GR89,696 Is a Kappa-2 Opioid Receptor Agonist and a Kappa-1 Opioid Receptor Antagonist in the Guinea Pig Hippocampus

Robert M. Caudle, Andrew J. Mannes and Michael J. Iadarola

Pain and Neurosensory Mechanisms Branch, National Institute of Dental Research, National Institutes of Health, Bethesda, Maryland (R.M.C., M.J.I.) and Department of Anesthesia, University of Pennsylvania School of Medicine, Philadelphia, Pennsylvania (A. J. M.)

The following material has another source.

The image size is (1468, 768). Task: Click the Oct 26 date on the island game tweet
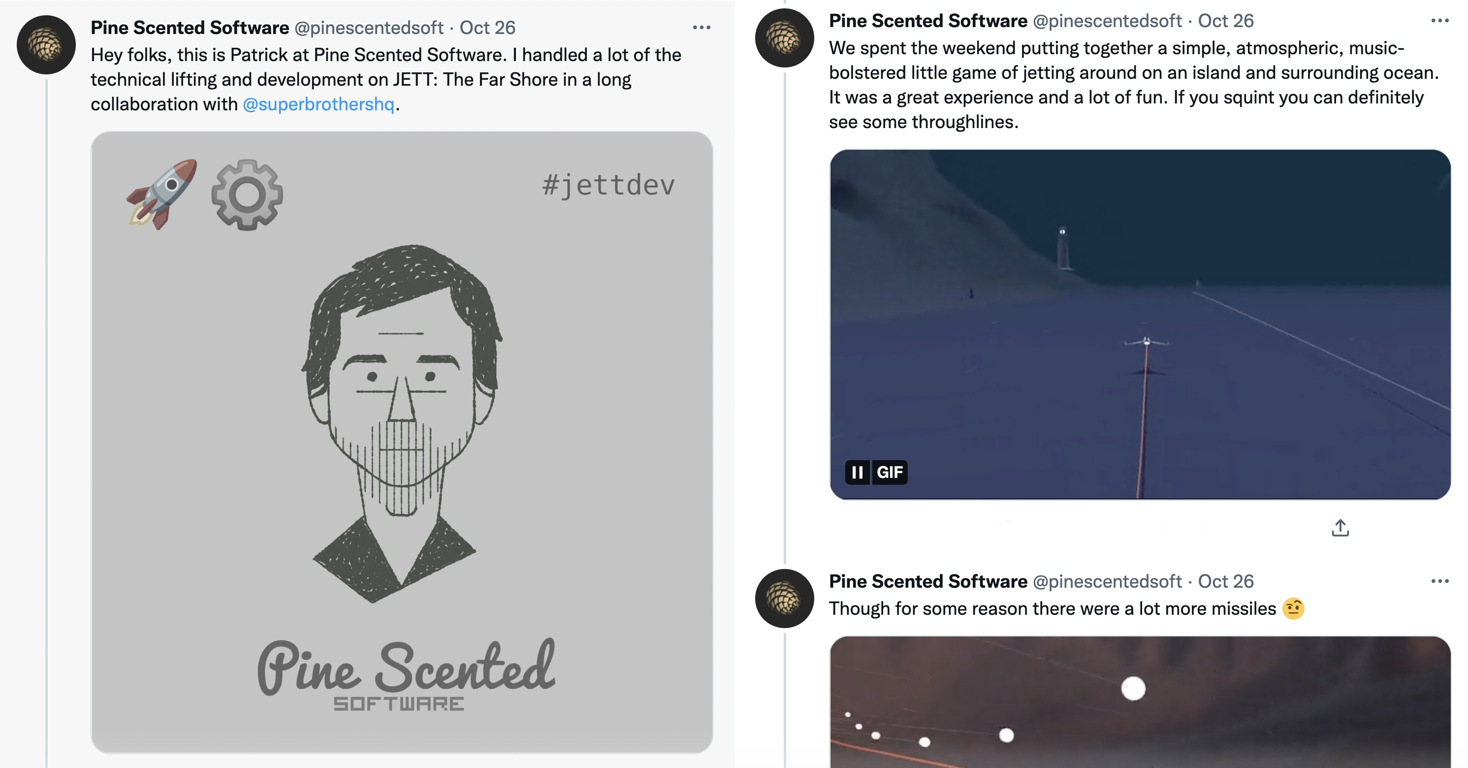(x=1225, y=21)
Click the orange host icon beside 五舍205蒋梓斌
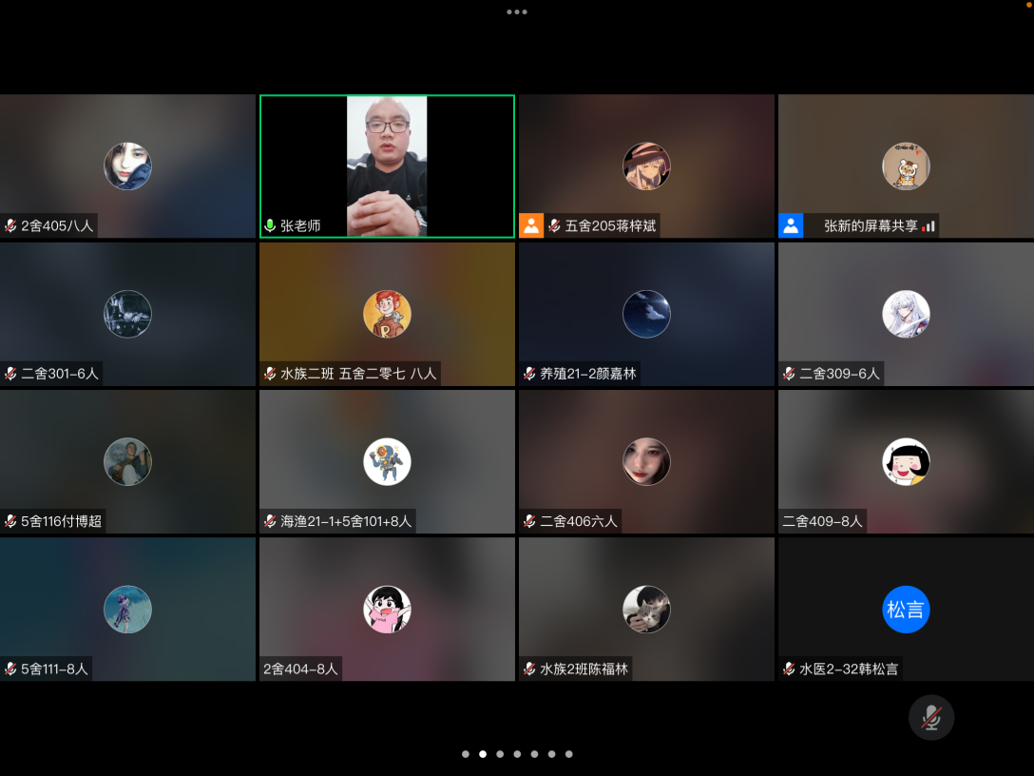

Receptor binding studies and electrophysiological studies demonstrated the existence of at least two kappa opioid receptors, which have been designated kappa-1 and kappa-2. Several agonists and antagonists are selective for the kappa-1 receptor whereas no known ligands are selective for the kappa-2 receptor. In this study, the kappa opioid GR89,696 was tested in the guinea pig hippocampal slice preparation for kappa-1 versus kappa-2 activity. The perforant path-evoked population spike in the dentate was use to evaluate activity at the kappa-1 receptor, and the Schaffer collateral-evoked N-methyl-D-aspartate (NMDA) receptor-mediated synaptic current in CA3 pyramidal cells was used to measure kappa-2 receptor activation. GR89,696 had no effect on the perforant path-evoked dentate population spike; however, it did reverse the effects of the selective kappa-1 agonist U69,593 when co-perfused over the slices. In the CA3, GR89,696 inhibited the NMDA receptor-mediated synaptic current. The inhibition was antagonized by naloxone. The EC₅₀ for GR89,696 on the NMDA current was 41.7 nM (95% CL, 7.0-248 nM). These findings indicate that GR89,696 is an agonist for kappa-2 opioid receptors and an antagonist at kappa-1 receptors in the guinea pig hippocampus.